* TEXT UNDER STUDY *
Multimodal chat evaluation

A guide to creating a live multimodal chat evaluation project for ranking & classifying model outputs on conversation text data.

The multimodal chat evaluation editor allows you to evaluate generative model responses across multiple data types, including text, images, videos, audio, and PDFs. You can select up to 10 different models, including common foundation models and your custom models, to rate and rank their responses for:

  • Model comparison: Evaluate and compare model configurations for a given use case and decide which one to pick. You can also compare model outputs directly from prompts using predefined criteria to perform a ranking or selection.
  • RLHF(reinforcement learning with human feedback): Create preference data for training a reward model for RLHF based on multiple outputs from a single model or different model.

The editor has the following modes:

  • Live multimodal chat supports live, multi-turn conversations with models for evaluation. Unlike other editors, your team can type prompts to trigger inferencing on the given prompt and return model outputs without importing data into a dataset.
  • Offline multimodal chat allows you to import existing conversations for annotating model responses.

Supported annotation types

FeatureExport format
Message rankingSee payload
Message selectionSee payload
Classification - Radio (Global or message-based)See payload
Classification - Checklist (Global or message-based)See payload
Classification - Free textSee payload

Set up multimodal chat evaluation projects

The following steps walk you through how to initialize a multimodal chat evaluation project on the Labelbox UI:

  1. On the Annotate projects page, click the + New project button.
  2. Select Multimodal chat, and then select from Live multimodal chat and Offline multimodal chat depending on your task type.
  3. Provide a name and an optional description for your project.
  • For a live multimodal chat project, configure the source of your data by creating a new dataset or choosing an existing one, and then select how many data rows you want to be generated.

From there, you can continue the setup following the steps for live projects and offline projects.

Set up live multimodal chat projects

After initializing a multimodal chat project, use the following steps to set up a live multimodal chat project.

* DATA SEGMENT *
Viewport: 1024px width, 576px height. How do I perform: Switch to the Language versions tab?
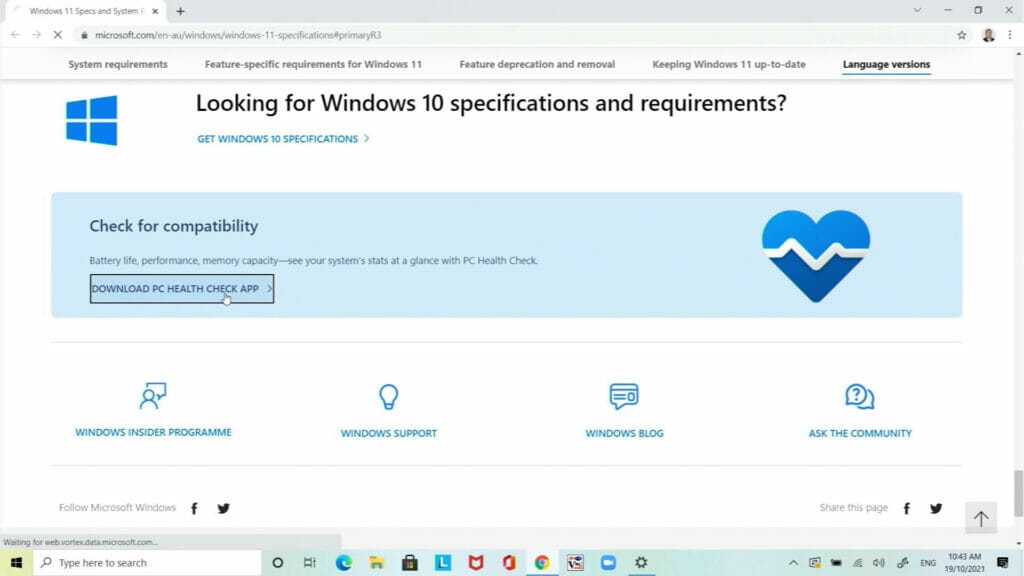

* ACTION ITEM A *
How many different models does the multimodal chat evaluation guide say can be selected in the editor?
* ACTION ITEM B *
Continue the multimodal chat evaluation guide from the point where its text stops.

* FINAL ANSWER A *
Up to 10 models.

* FINAL ANSWER B *
This video shows a specific example setting up a live multimodal chat project that selects, sends prompts, and evaluates responses from common foundation models:

Step 1: Select models

Click the + Add model button to select models for your output evaluation project. Depending on your model selection, you can attach images, videos, and documents (PDF) to your prompt.

Currently, you can choose those foundation models integrated by Foundry :

ModelAttachments type
Google Gemini 1.5 ProImage, video, and document (PDF)
Google Gemini 1.5 FlashImage, video, and document (PDF)
Google Gemini ProN/A
Llama 3 70B InstructN/A
OpenAI GPT 4N/A
Claude 3 OpusImage and document (PDF)
Claude 3 HaikuImage and document (PDF)
Claude 3.5 SonnetImage and document (PDF)
OpenAI GPT-4oImage and document (PDF)
OpenAI GPT4 VisualImage and document (PDF)

Step 2: Configure models

Once you have chosen a model, you will be prompted to choose a Model configuration or create a new one. You can either add a unique name for the configuration or use the auto-generated one. Model configuration stores your model configuration attributes and can be reused at a later stage, which allows you to evaluate your configurations by prompting the model directly using the send a message text input. Each model configuration name must be unique.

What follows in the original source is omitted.